This blog is intended to go along with Population: An Introduction to Concepts and Issues, by John R. Weeks, published by Cengage Learning. The latest edition is the 13th (it will be out in January 2020), but this blog is meant to complement any edition of the book by showing the way in which demographic issues are regularly in the news.

You can download an iPhone app for the 13th edition from the App Store (search for Weeks Population).

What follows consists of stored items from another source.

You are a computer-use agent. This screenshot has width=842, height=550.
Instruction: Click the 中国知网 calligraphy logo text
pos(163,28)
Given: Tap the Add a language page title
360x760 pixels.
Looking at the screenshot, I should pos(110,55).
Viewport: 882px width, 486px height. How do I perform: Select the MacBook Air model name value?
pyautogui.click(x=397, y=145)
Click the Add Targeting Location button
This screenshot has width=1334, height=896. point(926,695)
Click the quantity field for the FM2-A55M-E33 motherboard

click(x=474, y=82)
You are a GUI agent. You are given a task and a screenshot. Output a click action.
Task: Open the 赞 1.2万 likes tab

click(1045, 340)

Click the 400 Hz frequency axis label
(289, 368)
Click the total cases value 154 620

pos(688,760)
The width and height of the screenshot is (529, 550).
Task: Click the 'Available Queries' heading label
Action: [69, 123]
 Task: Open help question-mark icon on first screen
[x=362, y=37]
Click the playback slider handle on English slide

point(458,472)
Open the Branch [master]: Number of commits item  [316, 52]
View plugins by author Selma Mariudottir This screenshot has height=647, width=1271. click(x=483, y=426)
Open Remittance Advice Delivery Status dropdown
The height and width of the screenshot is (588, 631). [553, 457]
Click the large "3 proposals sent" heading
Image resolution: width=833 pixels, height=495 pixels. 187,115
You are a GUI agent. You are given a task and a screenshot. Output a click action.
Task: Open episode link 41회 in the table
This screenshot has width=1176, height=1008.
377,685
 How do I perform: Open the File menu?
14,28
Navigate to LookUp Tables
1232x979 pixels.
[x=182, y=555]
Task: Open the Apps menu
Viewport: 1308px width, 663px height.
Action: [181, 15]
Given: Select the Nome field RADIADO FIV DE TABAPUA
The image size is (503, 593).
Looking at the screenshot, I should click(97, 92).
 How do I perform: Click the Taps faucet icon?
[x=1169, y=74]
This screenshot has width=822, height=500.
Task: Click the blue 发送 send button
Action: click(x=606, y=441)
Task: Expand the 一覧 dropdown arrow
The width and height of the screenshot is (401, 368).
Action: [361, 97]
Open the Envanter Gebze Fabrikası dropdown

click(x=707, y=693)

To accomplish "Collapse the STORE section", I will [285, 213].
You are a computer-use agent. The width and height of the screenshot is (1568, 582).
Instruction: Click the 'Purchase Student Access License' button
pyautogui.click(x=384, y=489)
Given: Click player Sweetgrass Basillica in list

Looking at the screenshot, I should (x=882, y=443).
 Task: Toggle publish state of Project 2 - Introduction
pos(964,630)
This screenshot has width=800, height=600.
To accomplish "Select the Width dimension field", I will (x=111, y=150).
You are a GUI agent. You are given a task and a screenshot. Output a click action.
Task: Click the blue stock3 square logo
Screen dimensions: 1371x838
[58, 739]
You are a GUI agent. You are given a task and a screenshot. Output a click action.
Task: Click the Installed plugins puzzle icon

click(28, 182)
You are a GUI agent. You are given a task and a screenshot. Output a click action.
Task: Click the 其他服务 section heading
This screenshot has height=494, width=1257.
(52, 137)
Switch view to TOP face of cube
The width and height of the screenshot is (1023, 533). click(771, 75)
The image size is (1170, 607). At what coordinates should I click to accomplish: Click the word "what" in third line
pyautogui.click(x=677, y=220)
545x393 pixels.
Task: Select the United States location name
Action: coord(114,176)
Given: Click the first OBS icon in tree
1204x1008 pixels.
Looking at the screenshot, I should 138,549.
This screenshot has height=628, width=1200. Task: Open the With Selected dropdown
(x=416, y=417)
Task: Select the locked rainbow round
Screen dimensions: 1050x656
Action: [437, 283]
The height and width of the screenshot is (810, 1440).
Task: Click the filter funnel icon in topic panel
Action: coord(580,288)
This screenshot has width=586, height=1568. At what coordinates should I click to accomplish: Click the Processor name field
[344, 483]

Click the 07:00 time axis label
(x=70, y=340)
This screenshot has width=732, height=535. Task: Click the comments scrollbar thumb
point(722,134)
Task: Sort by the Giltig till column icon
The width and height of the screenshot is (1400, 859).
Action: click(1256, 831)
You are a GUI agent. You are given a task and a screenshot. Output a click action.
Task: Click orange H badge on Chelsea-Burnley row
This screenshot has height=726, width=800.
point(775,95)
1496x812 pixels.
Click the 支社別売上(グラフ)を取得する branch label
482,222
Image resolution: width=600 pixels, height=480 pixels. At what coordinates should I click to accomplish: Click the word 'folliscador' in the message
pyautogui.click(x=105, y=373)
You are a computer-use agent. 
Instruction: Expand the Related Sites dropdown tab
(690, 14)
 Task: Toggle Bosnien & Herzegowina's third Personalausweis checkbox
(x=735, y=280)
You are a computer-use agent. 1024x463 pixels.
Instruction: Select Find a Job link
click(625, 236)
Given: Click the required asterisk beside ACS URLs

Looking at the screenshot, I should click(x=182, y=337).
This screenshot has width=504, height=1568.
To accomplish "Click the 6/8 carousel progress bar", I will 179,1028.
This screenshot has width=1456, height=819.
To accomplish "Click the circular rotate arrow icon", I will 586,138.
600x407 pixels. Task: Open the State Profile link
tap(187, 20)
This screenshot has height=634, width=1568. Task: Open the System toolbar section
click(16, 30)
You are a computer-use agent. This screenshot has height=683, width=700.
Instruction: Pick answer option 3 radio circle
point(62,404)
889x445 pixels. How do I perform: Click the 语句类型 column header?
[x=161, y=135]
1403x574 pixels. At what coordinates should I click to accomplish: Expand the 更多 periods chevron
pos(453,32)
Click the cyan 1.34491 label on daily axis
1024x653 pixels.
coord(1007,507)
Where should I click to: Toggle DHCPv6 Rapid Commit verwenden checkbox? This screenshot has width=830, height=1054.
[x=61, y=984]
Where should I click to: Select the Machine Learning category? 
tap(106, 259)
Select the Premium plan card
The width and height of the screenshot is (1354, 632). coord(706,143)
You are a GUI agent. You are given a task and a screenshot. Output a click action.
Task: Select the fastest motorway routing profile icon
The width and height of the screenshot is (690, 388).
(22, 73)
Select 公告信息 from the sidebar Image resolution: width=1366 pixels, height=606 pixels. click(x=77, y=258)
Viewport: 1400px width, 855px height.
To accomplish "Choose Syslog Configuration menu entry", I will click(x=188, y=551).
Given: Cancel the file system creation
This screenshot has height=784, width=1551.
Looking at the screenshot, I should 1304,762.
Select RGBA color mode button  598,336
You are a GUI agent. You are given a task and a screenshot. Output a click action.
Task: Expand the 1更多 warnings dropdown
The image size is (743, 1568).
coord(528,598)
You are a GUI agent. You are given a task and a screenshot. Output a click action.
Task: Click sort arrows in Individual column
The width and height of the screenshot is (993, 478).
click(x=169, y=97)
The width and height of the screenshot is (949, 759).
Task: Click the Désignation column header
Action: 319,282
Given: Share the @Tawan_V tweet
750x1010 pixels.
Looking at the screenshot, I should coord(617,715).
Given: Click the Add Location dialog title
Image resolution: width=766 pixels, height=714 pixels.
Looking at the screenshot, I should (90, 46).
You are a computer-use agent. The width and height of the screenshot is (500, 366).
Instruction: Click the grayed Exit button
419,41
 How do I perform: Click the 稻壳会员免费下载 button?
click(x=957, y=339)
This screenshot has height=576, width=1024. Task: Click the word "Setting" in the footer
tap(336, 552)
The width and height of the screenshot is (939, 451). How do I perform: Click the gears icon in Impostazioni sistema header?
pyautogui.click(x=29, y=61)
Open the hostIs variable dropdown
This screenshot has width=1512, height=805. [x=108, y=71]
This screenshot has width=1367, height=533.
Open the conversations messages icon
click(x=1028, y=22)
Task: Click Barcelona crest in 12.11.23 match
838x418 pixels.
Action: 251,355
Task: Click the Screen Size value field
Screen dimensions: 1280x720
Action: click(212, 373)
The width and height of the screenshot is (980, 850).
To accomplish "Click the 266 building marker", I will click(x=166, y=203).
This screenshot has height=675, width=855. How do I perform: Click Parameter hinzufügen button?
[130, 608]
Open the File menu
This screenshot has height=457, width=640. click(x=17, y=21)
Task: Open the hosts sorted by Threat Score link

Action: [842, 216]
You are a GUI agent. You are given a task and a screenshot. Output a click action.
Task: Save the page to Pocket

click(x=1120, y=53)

If you are a user of my textbook and would like to suggest a blog post idea, please email me at: john.weeks@sdsu.edu

Friday, June 17, 2016

There's a New Condom On the Block

Condoms give us a health twofer: they protect against sexually transmitted disease and they protect against unwanted pregnancy. The problem is that a lot of men who should be using them, don't like them. This is an important part of the explanation for HIV/AIDS and for millions of unintended pregnancies each year. There is, however, a new condom out there now that may help turn things around.
Launched by LELO, a Swedish intimacy company dubbed “the Apple of the pleasure product industry,” HEX condoms represent one of the first major advances in condom technology since the reservoir tip was added almost 70 years ago.
LELO engineers spent seven years developing their new condom, driven by one crucial discovery: it didn’t require new materials but an upgraded structure.
“The challenge was to make something radically different with a material already approved for condom use," Filip Sedec, LELO founder and inventor of LELO HEX, told Mashable. "We did this because people need to be having great, safe sex today, not ten years from now.”
So, with any luck, there will be even better news than expected when this year's Contraceptive Day rolls around in September.